# Record extracts:
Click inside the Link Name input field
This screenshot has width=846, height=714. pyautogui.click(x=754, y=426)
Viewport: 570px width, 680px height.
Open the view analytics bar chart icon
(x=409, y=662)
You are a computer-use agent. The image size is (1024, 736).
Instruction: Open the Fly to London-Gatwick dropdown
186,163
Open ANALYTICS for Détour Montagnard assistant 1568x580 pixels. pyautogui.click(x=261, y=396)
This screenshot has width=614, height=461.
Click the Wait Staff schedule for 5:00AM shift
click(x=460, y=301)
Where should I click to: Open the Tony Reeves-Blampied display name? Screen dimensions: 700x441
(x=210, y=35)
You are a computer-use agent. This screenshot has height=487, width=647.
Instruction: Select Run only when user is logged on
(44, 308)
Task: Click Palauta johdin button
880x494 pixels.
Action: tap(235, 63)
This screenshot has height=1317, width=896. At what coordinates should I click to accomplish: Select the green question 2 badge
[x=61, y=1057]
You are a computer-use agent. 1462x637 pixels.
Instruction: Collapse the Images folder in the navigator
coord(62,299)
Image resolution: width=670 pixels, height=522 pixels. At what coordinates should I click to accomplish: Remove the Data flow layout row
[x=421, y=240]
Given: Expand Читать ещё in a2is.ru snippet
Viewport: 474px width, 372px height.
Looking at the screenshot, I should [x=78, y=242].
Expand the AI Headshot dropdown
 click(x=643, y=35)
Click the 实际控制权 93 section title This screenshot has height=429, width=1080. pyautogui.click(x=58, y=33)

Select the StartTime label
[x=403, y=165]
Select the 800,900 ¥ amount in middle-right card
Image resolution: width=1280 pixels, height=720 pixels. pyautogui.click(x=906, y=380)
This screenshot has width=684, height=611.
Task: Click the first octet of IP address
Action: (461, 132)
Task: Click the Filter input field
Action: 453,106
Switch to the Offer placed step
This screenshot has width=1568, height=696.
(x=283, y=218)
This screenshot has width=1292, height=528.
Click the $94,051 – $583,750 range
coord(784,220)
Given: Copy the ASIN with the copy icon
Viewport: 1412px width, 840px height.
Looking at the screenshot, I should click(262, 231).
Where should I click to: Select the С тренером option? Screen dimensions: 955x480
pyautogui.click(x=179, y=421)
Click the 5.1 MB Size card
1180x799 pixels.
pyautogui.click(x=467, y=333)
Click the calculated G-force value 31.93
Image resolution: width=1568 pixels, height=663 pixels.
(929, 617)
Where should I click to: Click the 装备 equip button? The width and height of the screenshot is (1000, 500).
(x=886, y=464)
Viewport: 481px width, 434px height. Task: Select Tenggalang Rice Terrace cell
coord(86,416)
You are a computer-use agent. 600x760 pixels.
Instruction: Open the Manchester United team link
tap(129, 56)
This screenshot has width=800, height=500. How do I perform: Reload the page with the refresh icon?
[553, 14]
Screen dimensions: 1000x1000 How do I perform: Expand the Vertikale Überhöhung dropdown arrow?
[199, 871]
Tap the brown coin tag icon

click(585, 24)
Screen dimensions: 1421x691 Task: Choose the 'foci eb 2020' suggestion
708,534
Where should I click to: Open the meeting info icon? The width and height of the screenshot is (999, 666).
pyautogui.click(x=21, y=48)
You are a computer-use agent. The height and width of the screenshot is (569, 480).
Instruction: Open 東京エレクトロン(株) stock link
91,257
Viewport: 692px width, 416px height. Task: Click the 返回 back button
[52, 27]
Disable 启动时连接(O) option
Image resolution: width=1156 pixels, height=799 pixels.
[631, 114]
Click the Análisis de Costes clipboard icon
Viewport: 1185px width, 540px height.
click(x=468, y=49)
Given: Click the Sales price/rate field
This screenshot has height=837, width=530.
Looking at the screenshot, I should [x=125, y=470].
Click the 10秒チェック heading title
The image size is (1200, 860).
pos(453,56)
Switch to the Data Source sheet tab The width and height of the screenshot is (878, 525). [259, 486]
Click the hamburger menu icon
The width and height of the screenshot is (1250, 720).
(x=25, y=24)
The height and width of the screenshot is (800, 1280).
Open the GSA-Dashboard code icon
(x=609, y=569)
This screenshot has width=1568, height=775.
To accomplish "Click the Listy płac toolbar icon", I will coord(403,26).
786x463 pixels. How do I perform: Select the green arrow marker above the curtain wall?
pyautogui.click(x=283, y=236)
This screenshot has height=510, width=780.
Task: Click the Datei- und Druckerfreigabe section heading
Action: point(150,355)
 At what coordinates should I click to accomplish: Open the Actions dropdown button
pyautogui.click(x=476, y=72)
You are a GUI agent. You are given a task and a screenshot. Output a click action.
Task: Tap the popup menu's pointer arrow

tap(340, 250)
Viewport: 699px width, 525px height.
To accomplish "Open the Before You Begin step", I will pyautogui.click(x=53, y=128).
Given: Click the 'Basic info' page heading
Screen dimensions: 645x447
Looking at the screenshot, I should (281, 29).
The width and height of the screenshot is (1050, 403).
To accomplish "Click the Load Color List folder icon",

# Exercise instructions:
Using the listing above, work out how many lines contain the string "will" and return only that number.

# Task result:
2